Sergei Beliaev, former CIO at Walmart and currently executive vice president and chief strategy officer of DLT Labs, based in Toronto, Ontario, Canada, which has delivered many of the largest enterprise blockchain projects globally, describes this as an important undertaking because human health and safety are primary concerns—any number of deaths is too many, particularly if the cause is preventable. “Blockchain enables connectivity of information from any input in one unified, shared ledger that’s traceable, immutable, auditable, and real time to ensure a more digital, [more] traceable, and safer food system,” he says. “The power of real-time visibility and early detection and alerts are our best technological hopes to support the food safety blueprint.”
Smarter Food Safety Plan
Overall, the goal of the New Era blueprint is to curb foodborne illness by improving traceability, strengthening predictive analytic tools, and responding more quickly to outbreaks. Addressing new business models, reducing food contamination, and developing a stronger food safety culture across the industry are also important considerations.

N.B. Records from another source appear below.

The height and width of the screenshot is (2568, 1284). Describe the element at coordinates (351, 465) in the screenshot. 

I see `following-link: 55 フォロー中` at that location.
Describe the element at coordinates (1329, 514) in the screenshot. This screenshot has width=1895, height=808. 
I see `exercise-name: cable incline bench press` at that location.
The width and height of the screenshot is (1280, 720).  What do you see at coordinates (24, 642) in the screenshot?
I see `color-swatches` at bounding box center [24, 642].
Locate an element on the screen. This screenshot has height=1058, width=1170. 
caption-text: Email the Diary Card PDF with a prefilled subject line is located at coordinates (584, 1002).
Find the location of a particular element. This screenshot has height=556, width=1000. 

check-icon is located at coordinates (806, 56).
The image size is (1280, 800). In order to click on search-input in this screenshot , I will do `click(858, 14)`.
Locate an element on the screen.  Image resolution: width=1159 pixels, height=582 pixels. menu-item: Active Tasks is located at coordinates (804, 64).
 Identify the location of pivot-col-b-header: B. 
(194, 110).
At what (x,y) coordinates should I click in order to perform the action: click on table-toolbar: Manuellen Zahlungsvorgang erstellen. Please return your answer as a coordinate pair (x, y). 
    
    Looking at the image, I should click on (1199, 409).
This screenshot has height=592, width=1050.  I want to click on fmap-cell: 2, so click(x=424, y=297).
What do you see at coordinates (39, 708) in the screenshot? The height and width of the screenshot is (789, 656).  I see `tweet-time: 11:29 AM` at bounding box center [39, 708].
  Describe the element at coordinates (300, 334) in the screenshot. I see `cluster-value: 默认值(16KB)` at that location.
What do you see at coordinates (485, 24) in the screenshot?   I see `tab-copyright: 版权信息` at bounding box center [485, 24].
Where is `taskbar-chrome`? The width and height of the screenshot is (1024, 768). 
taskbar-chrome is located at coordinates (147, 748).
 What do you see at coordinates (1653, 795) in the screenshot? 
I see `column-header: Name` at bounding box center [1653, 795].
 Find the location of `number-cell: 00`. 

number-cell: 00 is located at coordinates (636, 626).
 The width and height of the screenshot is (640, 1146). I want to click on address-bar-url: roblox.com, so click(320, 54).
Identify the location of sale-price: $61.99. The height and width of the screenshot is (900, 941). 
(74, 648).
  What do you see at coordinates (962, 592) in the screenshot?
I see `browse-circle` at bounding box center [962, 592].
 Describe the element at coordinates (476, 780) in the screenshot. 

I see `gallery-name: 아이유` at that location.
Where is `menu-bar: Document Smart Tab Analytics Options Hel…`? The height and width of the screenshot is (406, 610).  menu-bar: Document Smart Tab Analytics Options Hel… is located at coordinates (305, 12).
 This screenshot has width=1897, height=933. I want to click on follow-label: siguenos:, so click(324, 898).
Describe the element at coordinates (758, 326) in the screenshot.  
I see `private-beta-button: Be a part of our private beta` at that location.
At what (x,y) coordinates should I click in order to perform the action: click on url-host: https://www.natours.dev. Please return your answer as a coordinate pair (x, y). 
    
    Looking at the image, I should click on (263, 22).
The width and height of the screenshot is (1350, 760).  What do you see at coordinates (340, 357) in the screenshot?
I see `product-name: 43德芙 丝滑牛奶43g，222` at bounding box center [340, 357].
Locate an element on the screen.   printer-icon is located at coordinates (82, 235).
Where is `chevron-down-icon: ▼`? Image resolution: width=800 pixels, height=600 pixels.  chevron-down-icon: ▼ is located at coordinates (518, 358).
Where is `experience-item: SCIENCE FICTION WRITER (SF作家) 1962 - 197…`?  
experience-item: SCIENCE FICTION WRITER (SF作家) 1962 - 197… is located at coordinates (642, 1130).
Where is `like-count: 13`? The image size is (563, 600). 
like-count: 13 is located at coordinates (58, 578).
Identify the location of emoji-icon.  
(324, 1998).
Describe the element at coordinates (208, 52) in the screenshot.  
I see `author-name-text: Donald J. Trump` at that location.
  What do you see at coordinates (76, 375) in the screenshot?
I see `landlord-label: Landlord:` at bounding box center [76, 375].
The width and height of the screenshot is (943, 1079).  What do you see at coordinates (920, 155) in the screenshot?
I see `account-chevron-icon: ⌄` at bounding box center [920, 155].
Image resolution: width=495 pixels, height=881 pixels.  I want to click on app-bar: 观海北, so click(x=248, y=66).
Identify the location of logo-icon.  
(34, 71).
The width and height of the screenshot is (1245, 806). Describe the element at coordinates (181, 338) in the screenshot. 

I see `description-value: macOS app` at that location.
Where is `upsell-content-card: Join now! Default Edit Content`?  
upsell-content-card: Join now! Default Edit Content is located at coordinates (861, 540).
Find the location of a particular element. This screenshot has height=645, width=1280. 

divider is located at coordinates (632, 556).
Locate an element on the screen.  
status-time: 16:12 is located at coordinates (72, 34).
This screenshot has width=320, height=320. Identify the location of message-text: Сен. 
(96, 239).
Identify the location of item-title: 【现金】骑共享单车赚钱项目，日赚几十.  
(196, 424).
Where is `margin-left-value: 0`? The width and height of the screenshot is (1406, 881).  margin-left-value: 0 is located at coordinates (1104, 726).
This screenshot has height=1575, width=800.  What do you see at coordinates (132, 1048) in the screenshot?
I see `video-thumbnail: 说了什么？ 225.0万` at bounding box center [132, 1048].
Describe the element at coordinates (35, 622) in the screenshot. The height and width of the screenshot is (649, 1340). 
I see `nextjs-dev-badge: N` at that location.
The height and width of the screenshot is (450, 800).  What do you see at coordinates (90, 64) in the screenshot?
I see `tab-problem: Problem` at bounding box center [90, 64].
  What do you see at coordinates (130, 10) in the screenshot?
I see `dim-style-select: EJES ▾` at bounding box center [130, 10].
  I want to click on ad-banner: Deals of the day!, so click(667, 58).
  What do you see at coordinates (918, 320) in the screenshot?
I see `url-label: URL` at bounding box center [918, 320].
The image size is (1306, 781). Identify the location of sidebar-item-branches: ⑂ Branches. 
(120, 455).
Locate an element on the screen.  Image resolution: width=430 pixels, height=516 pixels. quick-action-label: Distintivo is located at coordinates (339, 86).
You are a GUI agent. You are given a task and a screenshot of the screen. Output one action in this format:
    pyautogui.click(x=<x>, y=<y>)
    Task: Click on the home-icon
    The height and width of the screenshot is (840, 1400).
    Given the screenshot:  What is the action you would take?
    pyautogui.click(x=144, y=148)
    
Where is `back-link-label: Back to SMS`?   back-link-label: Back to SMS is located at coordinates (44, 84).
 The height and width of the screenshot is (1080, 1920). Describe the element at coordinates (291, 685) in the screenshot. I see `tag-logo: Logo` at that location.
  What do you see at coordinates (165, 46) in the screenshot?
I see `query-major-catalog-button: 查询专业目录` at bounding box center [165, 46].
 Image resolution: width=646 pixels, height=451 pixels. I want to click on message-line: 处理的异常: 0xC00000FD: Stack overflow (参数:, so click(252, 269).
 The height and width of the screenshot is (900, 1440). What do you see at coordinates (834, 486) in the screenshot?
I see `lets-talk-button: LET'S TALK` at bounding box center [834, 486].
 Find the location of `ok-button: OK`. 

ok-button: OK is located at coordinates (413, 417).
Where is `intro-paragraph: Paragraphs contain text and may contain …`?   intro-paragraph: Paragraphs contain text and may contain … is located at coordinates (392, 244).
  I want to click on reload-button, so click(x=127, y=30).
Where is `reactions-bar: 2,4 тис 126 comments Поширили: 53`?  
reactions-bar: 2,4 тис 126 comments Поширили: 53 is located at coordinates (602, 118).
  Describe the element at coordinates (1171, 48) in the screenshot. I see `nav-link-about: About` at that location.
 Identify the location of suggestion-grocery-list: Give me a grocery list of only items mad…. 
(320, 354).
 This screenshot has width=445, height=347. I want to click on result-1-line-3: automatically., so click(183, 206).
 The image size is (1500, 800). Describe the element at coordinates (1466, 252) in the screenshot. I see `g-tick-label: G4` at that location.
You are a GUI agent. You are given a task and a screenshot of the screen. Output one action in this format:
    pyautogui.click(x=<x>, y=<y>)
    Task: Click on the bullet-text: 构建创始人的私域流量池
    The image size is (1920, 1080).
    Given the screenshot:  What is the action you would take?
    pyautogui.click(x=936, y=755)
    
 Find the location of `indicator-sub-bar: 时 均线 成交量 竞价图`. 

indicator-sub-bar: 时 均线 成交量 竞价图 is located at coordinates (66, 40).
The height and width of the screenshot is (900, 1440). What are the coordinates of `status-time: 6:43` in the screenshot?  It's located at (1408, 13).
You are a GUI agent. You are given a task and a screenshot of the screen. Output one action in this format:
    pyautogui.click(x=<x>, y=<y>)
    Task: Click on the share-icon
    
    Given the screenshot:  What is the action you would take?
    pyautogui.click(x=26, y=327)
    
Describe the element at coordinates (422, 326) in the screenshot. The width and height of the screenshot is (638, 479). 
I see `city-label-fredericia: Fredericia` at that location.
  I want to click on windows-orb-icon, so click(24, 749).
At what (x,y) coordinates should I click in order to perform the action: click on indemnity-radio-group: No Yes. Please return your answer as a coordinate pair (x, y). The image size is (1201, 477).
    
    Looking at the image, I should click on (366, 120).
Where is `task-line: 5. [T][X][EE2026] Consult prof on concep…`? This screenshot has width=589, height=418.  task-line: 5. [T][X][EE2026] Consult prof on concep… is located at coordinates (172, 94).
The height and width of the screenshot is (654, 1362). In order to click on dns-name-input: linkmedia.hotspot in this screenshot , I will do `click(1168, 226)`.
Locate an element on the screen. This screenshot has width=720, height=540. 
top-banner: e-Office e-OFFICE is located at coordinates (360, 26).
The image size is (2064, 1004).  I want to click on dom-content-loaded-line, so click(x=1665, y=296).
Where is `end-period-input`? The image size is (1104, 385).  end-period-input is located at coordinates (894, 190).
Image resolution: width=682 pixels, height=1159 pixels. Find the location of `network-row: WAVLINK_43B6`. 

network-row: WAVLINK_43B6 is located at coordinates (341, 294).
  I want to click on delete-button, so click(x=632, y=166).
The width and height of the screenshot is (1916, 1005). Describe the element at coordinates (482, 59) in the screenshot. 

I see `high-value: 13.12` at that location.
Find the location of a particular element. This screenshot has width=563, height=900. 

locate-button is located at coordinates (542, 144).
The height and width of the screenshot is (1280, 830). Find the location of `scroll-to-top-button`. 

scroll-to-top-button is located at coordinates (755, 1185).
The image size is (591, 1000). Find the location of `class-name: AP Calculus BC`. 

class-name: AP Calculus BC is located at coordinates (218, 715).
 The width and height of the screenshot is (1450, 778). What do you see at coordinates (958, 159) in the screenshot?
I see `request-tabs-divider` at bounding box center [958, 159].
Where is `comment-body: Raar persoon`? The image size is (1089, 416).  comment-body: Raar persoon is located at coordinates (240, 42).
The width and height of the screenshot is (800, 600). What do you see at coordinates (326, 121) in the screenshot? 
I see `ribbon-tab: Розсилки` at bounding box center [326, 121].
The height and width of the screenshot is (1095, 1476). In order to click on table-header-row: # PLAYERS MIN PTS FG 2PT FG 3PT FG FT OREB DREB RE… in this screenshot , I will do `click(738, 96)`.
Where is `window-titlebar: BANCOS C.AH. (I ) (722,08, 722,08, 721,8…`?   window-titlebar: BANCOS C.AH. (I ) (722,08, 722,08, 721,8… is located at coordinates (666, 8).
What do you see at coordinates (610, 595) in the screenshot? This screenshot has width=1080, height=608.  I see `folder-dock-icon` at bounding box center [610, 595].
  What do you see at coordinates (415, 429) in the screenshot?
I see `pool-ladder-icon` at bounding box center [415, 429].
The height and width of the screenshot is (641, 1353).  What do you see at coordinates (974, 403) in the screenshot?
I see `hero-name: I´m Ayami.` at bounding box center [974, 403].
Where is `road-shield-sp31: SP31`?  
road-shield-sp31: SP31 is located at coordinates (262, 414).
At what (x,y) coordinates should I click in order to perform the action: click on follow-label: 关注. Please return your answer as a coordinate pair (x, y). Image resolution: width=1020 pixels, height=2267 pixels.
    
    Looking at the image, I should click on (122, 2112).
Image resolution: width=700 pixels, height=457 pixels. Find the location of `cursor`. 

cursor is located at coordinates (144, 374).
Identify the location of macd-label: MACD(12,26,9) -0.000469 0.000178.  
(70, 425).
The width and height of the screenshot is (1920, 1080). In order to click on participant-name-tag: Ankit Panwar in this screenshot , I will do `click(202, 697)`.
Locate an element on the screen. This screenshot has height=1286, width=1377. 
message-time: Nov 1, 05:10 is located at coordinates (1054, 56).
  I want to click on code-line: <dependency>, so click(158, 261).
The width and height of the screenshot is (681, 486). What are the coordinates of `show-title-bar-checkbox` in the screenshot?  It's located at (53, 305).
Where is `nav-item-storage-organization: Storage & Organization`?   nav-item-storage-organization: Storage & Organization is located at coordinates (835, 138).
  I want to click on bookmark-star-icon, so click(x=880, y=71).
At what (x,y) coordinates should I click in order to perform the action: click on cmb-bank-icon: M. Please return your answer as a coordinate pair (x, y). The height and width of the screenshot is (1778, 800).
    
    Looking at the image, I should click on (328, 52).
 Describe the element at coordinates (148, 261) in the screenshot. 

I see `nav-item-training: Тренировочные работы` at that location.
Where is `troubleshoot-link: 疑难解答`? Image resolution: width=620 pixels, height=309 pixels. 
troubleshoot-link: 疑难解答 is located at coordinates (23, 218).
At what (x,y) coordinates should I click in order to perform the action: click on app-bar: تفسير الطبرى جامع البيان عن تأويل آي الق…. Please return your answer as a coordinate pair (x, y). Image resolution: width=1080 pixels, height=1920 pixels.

The document calls for an increased level of information sharing, throughout the full life cycle of food and raw materials, to give manufacturers more reliable and complete information about how their products are transported, processed, and consumed. “This will allow for ongoing fact-based visibility and improvements to the agriculture and processing processes,” Beliaev says. “Information sharing will also enable consumers to make informed real-time product choices. The goal is to be able to use the information to look both forward and backward.”
Improved Food Safety
By creating a renewed sense of urgency around food safety, the New Era plan will help make recalls more efficient and stop potentially harmful foods from reaching consumers. “It will guide the industry toward a more agile supply chain and drive out manual practices that have plagued the food system for years,” Fernandez says. “This builds upon progress that has already been made over the last decade.”